The Dry Garden: A tip of the hat to a quiet force of nature named Lili Singer

January 28, 2011 |  8:00 am

Lili-Singer-Theodore-Payne

On March 5, what has amounted to a year-long birthday party will conclude with a gala at Descanso Gardens. Everyone with $75 and a love of native plants is welcome to attend a shindig marking the 50th year of the Theodore Payne Foundation for Wildflowers & Native Plants.

Celebrating the stoic glory of our native flora is a great cause, but this isn't just about the birthday of an organization affectionately called Teddy Payne by KPCC radio host John Rabe. It's not even about the English seedsman for whom the foundation is named. It's about the foundation's special projects coordinator, the homegrown horticulturist Lili Singer, who turns 61 on Saturday and whose nearly four decades of garden teaching in Southern California has much to do with the rise of not only the Theodore Payne Foundation, but also the Los Angeles County Arboretum & Botanic Garden, the Southern California Horticultural Society, the city of Santa Monica's sustainable landscape program and many independent nurseries and private gardens.

Singer has done so much on so many fronts that she has more hats than a Stetson salesman, all western. Some will remember her as a 23-year-old who joined her father's Northridge succulent nursery, Singers’ Growing Things, in the early 1970s, or from the now-gone Merrihews nursery in Santa Monica, where she and a customer started the Southern California Gardener, a newsletter that ran from 1991 to 1999. It had thousands of subscribers and earned her a cabinet full of Quill and Trowel Awards.

For many it wasn't the newsletter that made Singer a familiar name but "The Garden Show," public radio broadcasts on KCRW between 1982 and 1996. That Friday program's heyday ended with the death of her father.

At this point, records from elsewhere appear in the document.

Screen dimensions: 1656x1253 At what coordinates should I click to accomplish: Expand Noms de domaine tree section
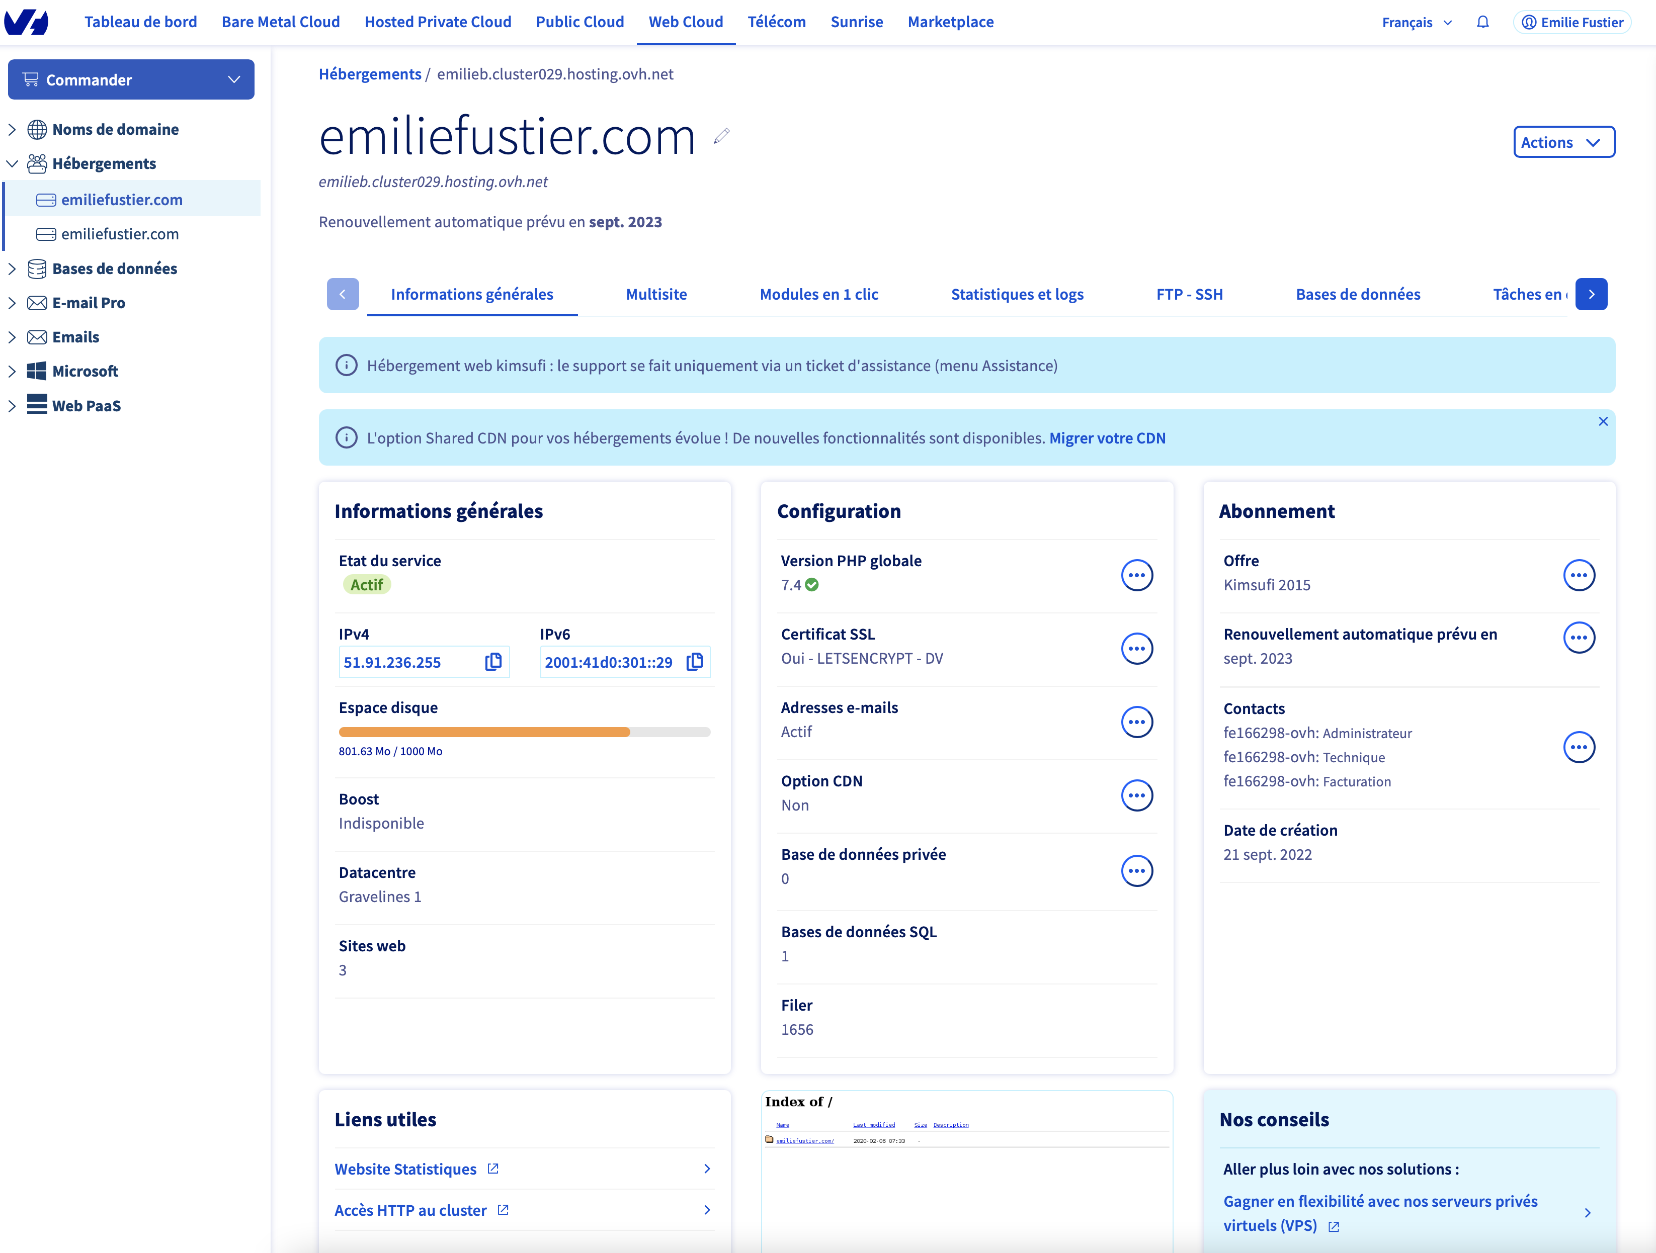12,129
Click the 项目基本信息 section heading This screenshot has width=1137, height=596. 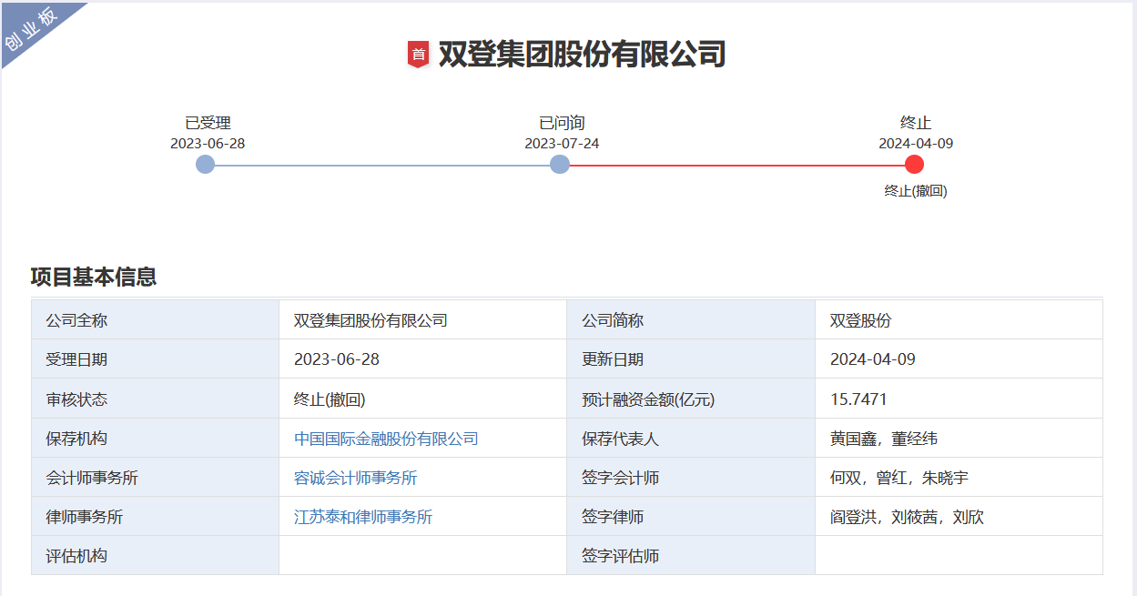[94, 277]
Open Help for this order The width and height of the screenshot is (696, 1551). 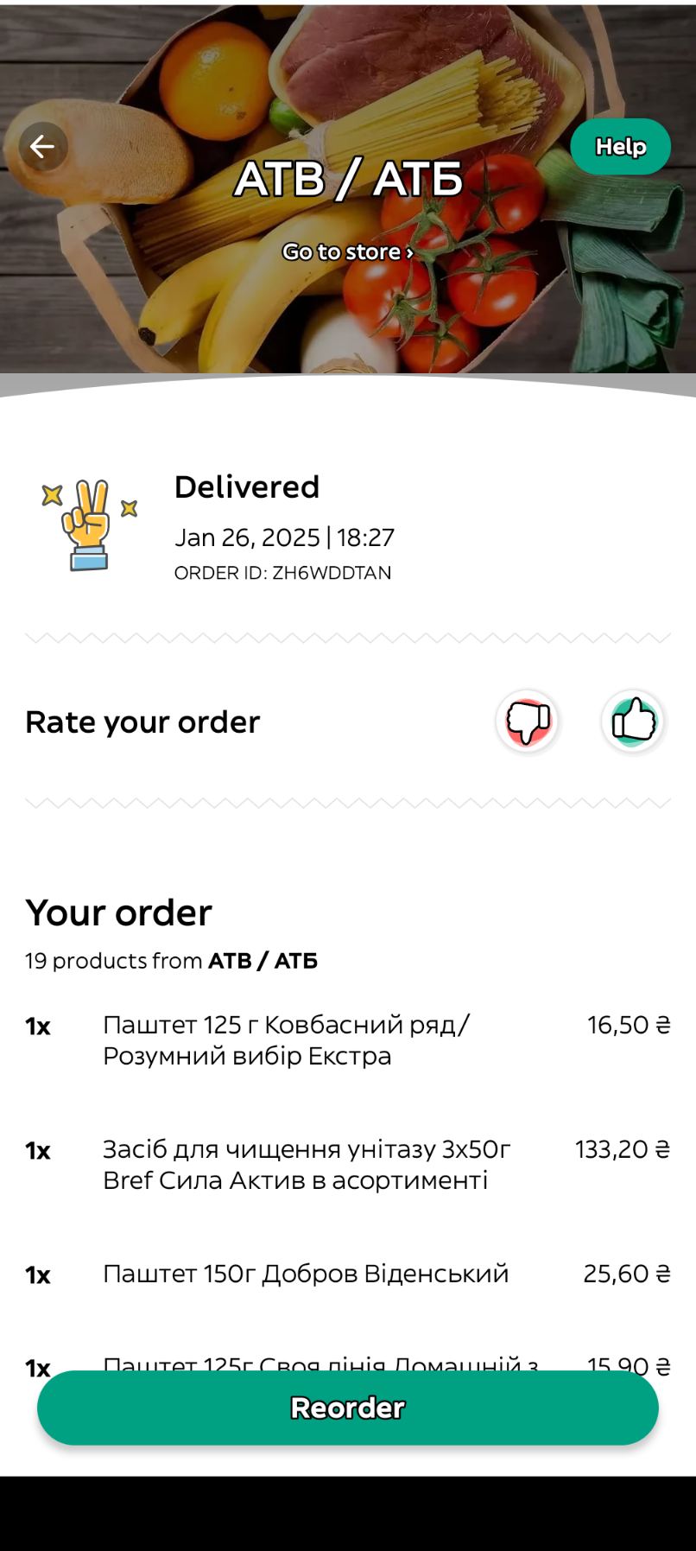click(x=620, y=147)
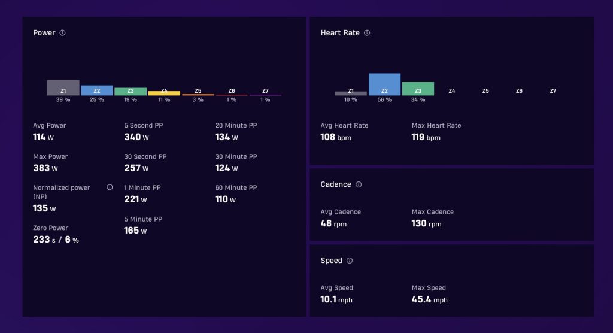Select the gray Z1 power zone bar
The width and height of the screenshot is (613, 333).
(x=63, y=87)
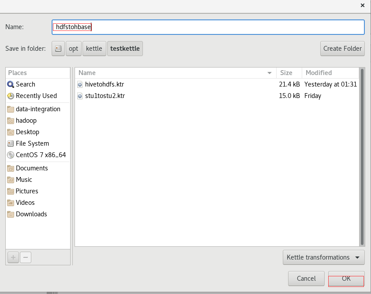Open the Kettle transformations file type dropdown
The image size is (371, 294).
click(x=323, y=257)
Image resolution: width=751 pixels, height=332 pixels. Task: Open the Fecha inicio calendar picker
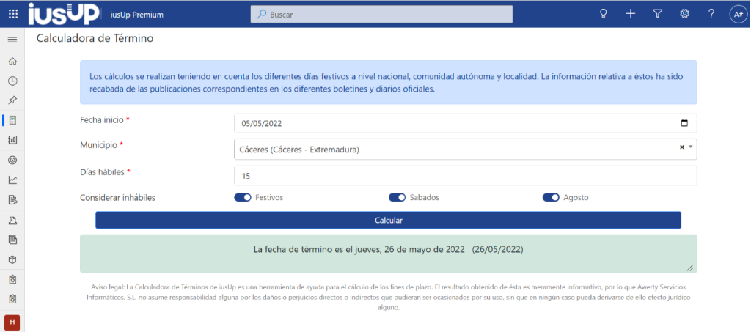684,123
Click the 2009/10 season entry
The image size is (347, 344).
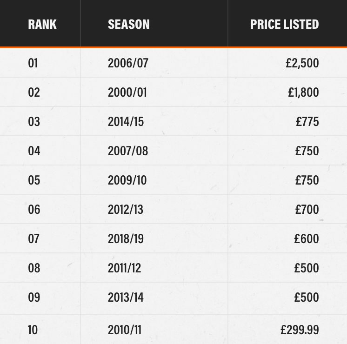pos(127,180)
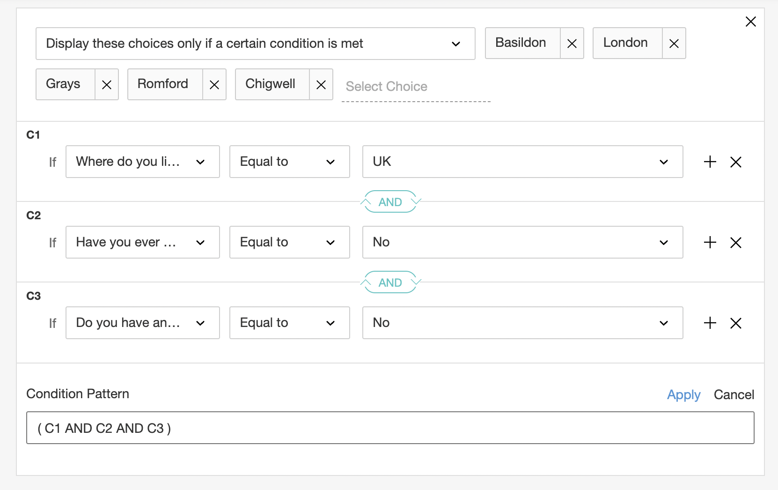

At its most popular, Singer would simply chat live with gardeners. "It was live call-in, no producer, no computers," she said recently. "Sometimes I brought a Sunset book in, but it took too long to look things up so I did it all out my head."

She is so good at answering questions out of her head that when the city of Los Angeles launched its watering restrictions years ago and Angelenos were up at arms, insisting that their plants would die, public radio station KPCC asked Singer to field live calls alongside then-water chief H. David Nahai. Burbank and Pasadena water companies have since hired her to speak to their customers.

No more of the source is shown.